== Task directions ==
Should the word "computer" occur in a line of the records, copy that line.

== Data under study ==
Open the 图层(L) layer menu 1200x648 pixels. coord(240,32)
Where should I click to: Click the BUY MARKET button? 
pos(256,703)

--

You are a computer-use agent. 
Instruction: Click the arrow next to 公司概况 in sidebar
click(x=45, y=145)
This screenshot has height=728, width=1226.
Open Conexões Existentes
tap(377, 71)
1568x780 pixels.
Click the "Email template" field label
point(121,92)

* * *

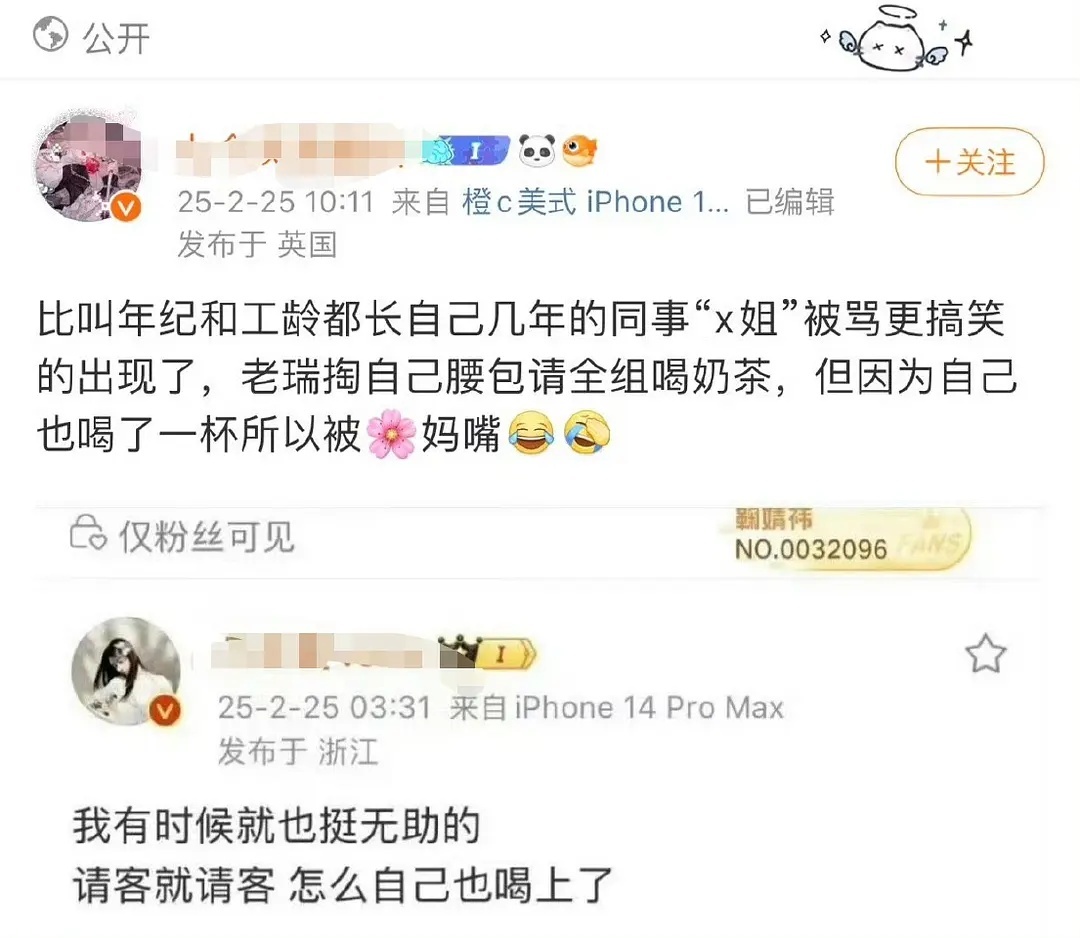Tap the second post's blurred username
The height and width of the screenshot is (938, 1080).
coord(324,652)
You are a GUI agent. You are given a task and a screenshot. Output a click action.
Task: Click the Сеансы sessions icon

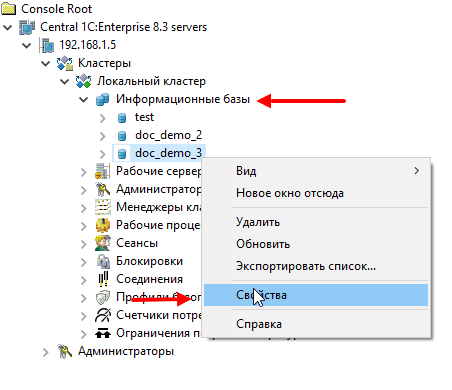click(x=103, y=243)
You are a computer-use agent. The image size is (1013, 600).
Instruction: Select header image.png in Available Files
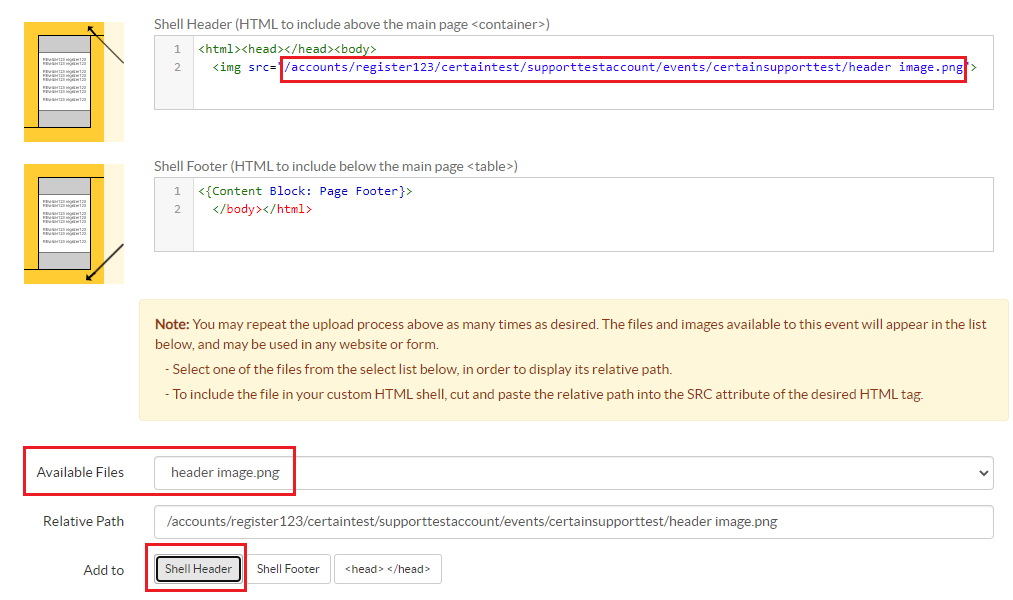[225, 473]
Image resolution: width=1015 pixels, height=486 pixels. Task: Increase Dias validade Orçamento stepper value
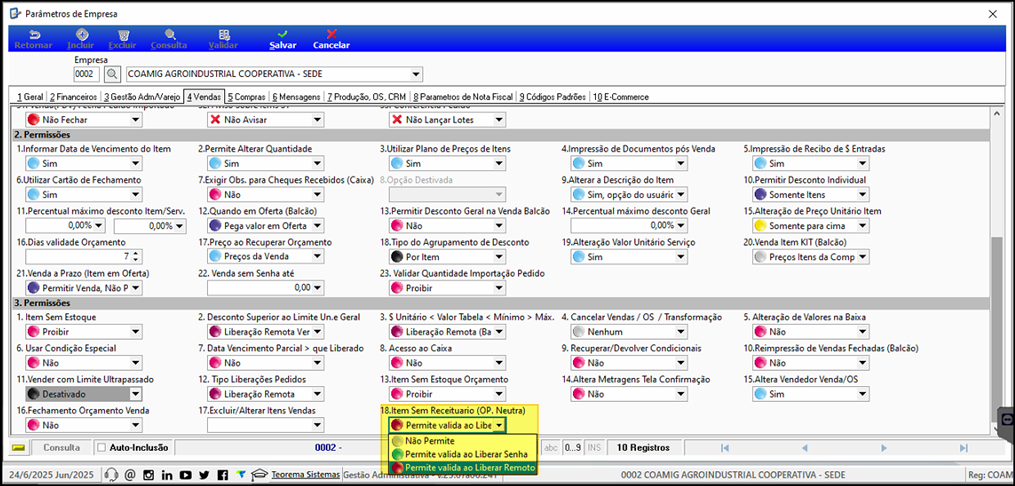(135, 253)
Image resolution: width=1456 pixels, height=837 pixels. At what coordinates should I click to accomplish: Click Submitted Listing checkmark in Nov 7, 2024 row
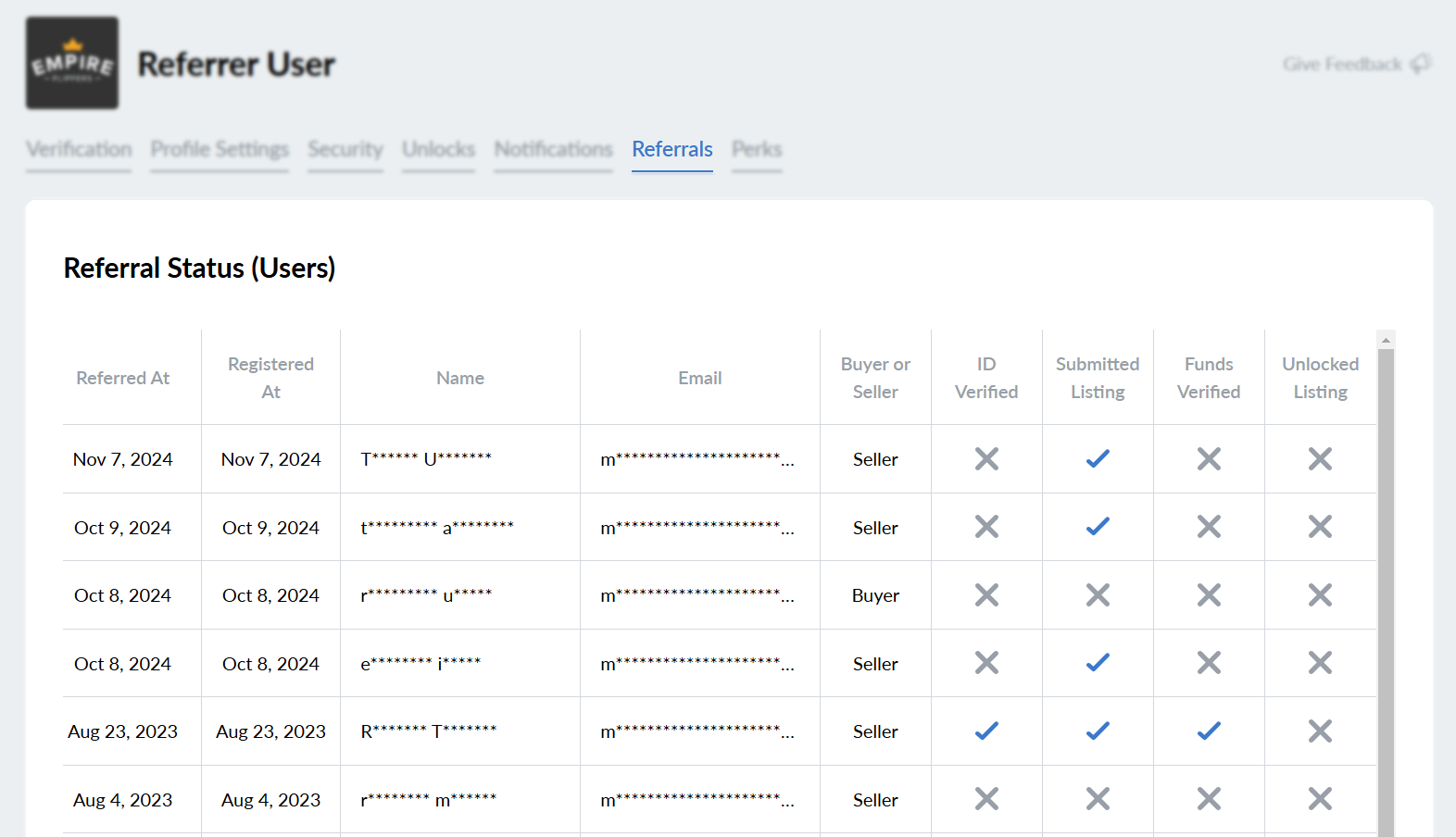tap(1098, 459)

== Answer section ==
You are a computer-use agent. 
You are a computer-use agent. The image size is (1013, 600).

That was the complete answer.